[Stored data entries]
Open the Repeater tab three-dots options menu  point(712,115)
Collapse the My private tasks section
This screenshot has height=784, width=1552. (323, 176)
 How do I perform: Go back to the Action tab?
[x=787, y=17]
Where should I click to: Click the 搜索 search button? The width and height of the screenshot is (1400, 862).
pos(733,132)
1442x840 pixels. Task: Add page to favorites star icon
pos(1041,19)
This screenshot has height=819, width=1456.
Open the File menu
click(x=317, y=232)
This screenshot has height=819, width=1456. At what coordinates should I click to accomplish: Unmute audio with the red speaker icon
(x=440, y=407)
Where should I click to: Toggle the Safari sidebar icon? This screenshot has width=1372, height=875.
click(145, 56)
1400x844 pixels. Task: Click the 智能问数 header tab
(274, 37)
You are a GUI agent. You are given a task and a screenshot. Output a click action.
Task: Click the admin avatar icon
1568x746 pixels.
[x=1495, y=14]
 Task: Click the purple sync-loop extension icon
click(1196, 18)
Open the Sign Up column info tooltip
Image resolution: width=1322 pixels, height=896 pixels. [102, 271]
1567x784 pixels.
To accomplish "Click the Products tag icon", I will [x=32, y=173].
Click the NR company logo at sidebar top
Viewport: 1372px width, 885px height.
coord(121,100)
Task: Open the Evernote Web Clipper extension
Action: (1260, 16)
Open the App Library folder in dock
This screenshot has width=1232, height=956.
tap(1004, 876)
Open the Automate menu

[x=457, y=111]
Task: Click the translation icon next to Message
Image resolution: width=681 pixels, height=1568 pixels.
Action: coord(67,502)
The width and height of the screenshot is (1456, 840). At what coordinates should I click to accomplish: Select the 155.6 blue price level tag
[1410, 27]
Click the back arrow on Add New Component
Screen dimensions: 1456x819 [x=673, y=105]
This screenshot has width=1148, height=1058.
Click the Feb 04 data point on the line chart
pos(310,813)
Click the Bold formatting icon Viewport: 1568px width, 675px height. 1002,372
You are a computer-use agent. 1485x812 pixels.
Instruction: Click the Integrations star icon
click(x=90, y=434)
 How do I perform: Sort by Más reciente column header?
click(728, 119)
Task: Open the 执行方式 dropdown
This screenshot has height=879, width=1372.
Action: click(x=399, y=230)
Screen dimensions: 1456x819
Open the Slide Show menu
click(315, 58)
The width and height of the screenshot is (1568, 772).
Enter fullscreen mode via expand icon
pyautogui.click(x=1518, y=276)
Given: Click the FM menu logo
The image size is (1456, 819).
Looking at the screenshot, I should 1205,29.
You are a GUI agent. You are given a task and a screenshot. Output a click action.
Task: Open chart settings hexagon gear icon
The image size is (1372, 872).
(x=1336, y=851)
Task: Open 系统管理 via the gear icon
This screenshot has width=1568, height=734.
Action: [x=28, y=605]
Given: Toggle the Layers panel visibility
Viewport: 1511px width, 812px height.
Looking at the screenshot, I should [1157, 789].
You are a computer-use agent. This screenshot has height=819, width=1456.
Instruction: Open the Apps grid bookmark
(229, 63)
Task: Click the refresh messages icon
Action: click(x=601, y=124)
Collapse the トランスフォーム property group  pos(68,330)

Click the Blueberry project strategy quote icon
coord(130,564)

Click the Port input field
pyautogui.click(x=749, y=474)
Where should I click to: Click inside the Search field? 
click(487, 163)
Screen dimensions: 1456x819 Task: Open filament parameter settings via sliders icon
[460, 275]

- _Work required_
The full set of data above must come back exactly as written.

- _Response to the exercise_
Open the Repeater tab three-dots options menu  point(712,115)
Collapse the My private tasks section
This screenshot has height=784, width=1552. (323, 176)
 How do I perform: Go back to the Action tab?
[x=787, y=17]
Where should I click to: Click the 搜索 search button? The width and height of the screenshot is (1400, 862).
pos(733,132)
1442x840 pixels. Task: Add page to favorites star icon
pos(1041,19)
This screenshot has height=819, width=1456.
Open the File menu
click(x=317, y=232)
This screenshot has height=819, width=1456. At what coordinates should I click to accomplish: Unmute audio with the red speaker icon
(x=440, y=407)
Where should I click to: Toggle the Safari sidebar icon? This screenshot has width=1372, height=875.
click(145, 56)
1400x844 pixels. Task: Click the 智能问数 header tab
(274, 37)
You are a GUI agent. You are given a task and a screenshot. Output a click action.
Task: Click the admin avatar icon
1568x746 pixels.
[x=1495, y=14]
 Task: Click the purple sync-loop extension icon
click(1196, 18)
Open the Sign Up column info tooltip
Image resolution: width=1322 pixels, height=896 pixels. [102, 271]
1567x784 pixels.
To accomplish "Click the Products tag icon", I will [x=32, y=173].
Click the NR company logo at sidebar top
Viewport: 1372px width, 885px height.
coord(121,100)
Task: Open the Evernote Web Clipper extension
Action: (1260, 16)
Open the App Library folder in dock
This screenshot has width=1232, height=956.
tap(1004, 876)
Open the Automate menu

[x=457, y=111]
Task: Click the translation icon next to Message
Image resolution: width=681 pixels, height=1568 pixels.
Action: coord(67,502)
The width and height of the screenshot is (1456, 840). At what coordinates should I click to accomplish: Select the 155.6 blue price level tag
[1410, 27]
Click the back arrow on Add New Component
Screen dimensions: 1456x819 [x=673, y=105]
This screenshot has width=1148, height=1058.
Click the Feb 04 data point on the line chart
pos(310,813)
Click the Bold formatting icon Viewport: 1568px width, 675px height. 1002,372
You are a computer-use agent. 1485x812 pixels.
Instruction: Click the Integrations star icon
click(x=90, y=434)
 How do I perform: Sort by Más reciente column header?
click(728, 119)
Task: Open the 执行方式 dropdown
This screenshot has height=879, width=1372.
Action: click(x=399, y=230)
Screen dimensions: 1456x819
Open the Slide Show menu
click(315, 58)
The width and height of the screenshot is (1568, 772).
Enter fullscreen mode via expand icon
pyautogui.click(x=1518, y=276)
Given: Click the FM menu logo
The image size is (1456, 819).
Looking at the screenshot, I should 1205,29.
You are a GUI agent. You are given a task and a screenshot. Output a click action.
Task: Open chart settings hexagon gear icon
The image size is (1372, 872).
(x=1336, y=851)
Task: Open 系统管理 via the gear icon
This screenshot has width=1568, height=734.
Action: [x=28, y=605]
Given: Toggle the Layers panel visibility
Viewport: 1511px width, 812px height.
Looking at the screenshot, I should [1157, 789].
You are a computer-use agent. This screenshot has height=819, width=1456.
Instruction: Open the Apps grid bookmark
(229, 63)
Task: Click the refresh messages icon
Action: click(x=601, y=124)
Collapse the トランスフォーム property group  pos(68,330)

Click the Blueberry project strategy quote icon
coord(130,564)

Click the Port input field
pyautogui.click(x=749, y=474)
Where should I click to: Click inside the Search field? 
click(487, 163)
Screen dimensions: 1456x819 Task: Open filament parameter settings via sliders icon
[460, 275]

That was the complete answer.